Но Олимпия, казалось, не слышит его слов. Она делает еще шаг, открывает дверь и тихо шепчет про себя:

— Заберу у него револьвер, и он сразу присмиреет. Станет тихим, как ягненок!

Бледная как смерть Олимпия решительно переступает порог горницы и идет, вытянув вперед руку, словно слепая. Но вот она уже у постели. Дрожащими руками расстегивает пиджак Емилиана, нащупывает потайной карман и рывком вытаскивает револьвер. Емилиан вздрагивает, бормочет во сне что-то невнятное и, не просыпаясь, судорожно хватается обеими руками за карман. Потом открывает сонные глаза и видит направленное на себя дуло револьвера, которое Олимпия держит двумя руками.

— Опусти револьвер! — орет он диким голосом, бросается на Олимпию и вырывает у нее из рук револьвер.

— Олимпия!.. — вопит в отчаянии Гаврила Бреб и кидается жене на выручку.

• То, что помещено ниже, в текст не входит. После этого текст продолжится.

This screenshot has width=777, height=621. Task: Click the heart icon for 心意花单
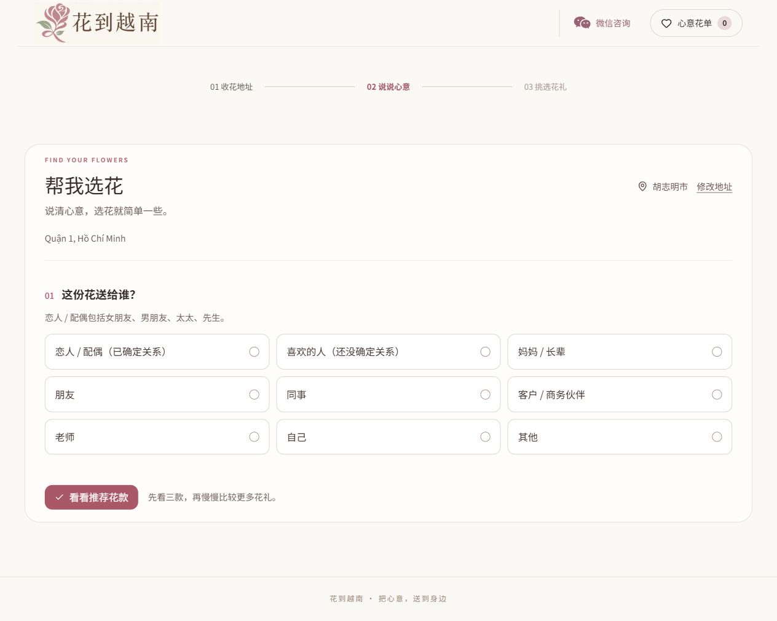(x=666, y=23)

Но тут раздается оглушительный грохот выстрела, и Олимпия, вскрикнув, валится на таз с грязной водой. Гаврила смотрит на жену словно безумный и видит, как глаза ее постепенно тускнеют, а по лицу разливается смертельная бледность. Он кидается к ней, опускается рядом и трясет ее за плечи. Олимпия открывает глаза и со странной улыбкой тихо шепчет:

— Я знала, что так будет. — Глаза ее снова закрываются, а под правым плечом расплывается большое красное пятно.

Гаврила медленно встает.

— Что ты сделал?.. — спрашивает он Емилиана, который, тяжело переводя дыхание, стоит, прислонившись к стене. — Ты и ее убил! — На лбу у Гаврилы вздуваются вены, кулаки сжимаются. Медленным шагом направляется он к Емилиану. — Зачем? — требует он от него ответа. — Зачем ты к нам пришел?

Емилиан в ужасе еще плотнее прижимается к стенке и наставляет на Гаврилу дуло револьвера.

— Отстань, а то я и тебя уложу на месте! Вы напали на меня, вы оба напали на меня, когда я спал! А я — я только защищался! Я ни в чем не виноват! Эта дура сама застрелилась!..

Гаврила, закрыв лицо руками, горестно плачет.

— Дети! Детки мои несчастные! — стонет он, не в силах вымолвить больше ни слова.

ДЕТИ

В хлеву было темно, тепло и сладковато пахло навозом и прелой соломой. Михэлука вошел, звеня подойниками, и коровы, повернув к нему влажные морды, ласково замычали. Мальчик пошарил за бревном, нашел спички и зажег фитиль маленькой коптилки. Дыхание коров поплыло над яслями, как белое облачко, и растворилось где-то наверху, у стропил. За загородкой всхрапнула лошадь и нетерпеливо стукнула копытом о деревянный желоб.

— Стой, стой, старик, сейчас приду! — окликнул ее Михэлука, явно подражая спокойному, мягкому голосу дяди Гаврилы.

Потом достал трехногую скамеечку, ловким движением поставил ее около рыжей Домники, старательно обмыл ее тугое вымя и осторожно подставил подойник.